Many of these spinsters wanted their lives to mean something different than what was expected of them. Their goals and aspirations did not fall within the realm of the domestic home. This deviance from the norm had social consequences, but they knew it would be worth the chance to live life the way they chose. And many of these spinsters went to accomplish incredible things in their lives. Some famous thornbacks of the 19th and 20th centuries include Jane Austen, Louisa May Alcott, Emily Dickinson, and Susan B. Anthony to name just a few.
Spinsterhood, also called ‘singlehood by choice’ or an array of other options, is on the rise in the U.S. in the 21st century. In addition to recent social developments, such as the “childfree” movement, choosing the single life is vastly more accepted and supported in modern times. Though, that isn’t to say that women who are single by choice don’t continue to face social backlash and consistent suspicion from others.
Graph displaying percentages of unmarried women in the U.S. Source: unmarried.org[/caption]

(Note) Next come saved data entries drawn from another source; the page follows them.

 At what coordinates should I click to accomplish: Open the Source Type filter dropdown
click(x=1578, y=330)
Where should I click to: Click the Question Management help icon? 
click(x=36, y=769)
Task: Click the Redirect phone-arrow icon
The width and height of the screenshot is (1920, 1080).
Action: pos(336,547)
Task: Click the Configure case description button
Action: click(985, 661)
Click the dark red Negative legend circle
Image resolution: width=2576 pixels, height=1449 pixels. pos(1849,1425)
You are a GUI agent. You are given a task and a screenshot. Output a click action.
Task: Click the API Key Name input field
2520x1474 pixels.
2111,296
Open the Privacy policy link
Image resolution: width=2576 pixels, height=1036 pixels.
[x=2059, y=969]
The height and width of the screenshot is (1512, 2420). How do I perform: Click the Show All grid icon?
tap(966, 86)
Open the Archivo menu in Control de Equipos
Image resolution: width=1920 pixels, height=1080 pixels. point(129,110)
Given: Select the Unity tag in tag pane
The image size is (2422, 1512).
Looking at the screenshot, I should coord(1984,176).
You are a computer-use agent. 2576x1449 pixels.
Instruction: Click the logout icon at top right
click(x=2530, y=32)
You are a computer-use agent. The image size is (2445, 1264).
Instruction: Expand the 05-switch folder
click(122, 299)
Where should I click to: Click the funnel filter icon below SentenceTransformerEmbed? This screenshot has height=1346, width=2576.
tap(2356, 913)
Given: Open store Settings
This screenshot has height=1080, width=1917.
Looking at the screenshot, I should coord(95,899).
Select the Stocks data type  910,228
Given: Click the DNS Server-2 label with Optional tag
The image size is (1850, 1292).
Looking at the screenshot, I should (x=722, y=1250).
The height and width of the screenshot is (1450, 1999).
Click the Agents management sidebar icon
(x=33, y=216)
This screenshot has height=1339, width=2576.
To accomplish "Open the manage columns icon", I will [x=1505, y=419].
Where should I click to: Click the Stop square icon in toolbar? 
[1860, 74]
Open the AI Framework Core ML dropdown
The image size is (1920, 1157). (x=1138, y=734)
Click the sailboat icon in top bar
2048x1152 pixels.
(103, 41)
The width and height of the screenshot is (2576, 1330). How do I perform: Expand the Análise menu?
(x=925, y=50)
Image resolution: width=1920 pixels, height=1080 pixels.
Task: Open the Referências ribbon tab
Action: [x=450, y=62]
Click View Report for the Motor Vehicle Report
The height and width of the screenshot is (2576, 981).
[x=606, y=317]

Have the arguments against the single, childfree woman changed much in the last 100 or so years? Not a whole lot. It is still a common belief that women are sad, lonely, or flawed if they remain unmarried and without children in their lives. Take a look at nearly any movie involving a single woman as the protagonist in the last 50 years. Her story is not complete and “happily ever after” until she meets a man and settles down. That’s when the story can end and we can leave the theater.
But social restraints be damned, women today have the ability and the right to live the life they please. And while perhaps the notion of a strong, independent woman is still considered a relative new social development, women 200 years ago in this country were running the same kind of hustle, well before they even had the right to vote.
From Condoleezza Rice to Coco Chanel and beyond, modern spinsters, old maids and thornbacks are in good company. At the end of the day, our modern-day spinster can look like a lot of different people in different stages in life, but one thing remains the same: spinsters are going to live their lives precisely how they want, with or without society’s approval.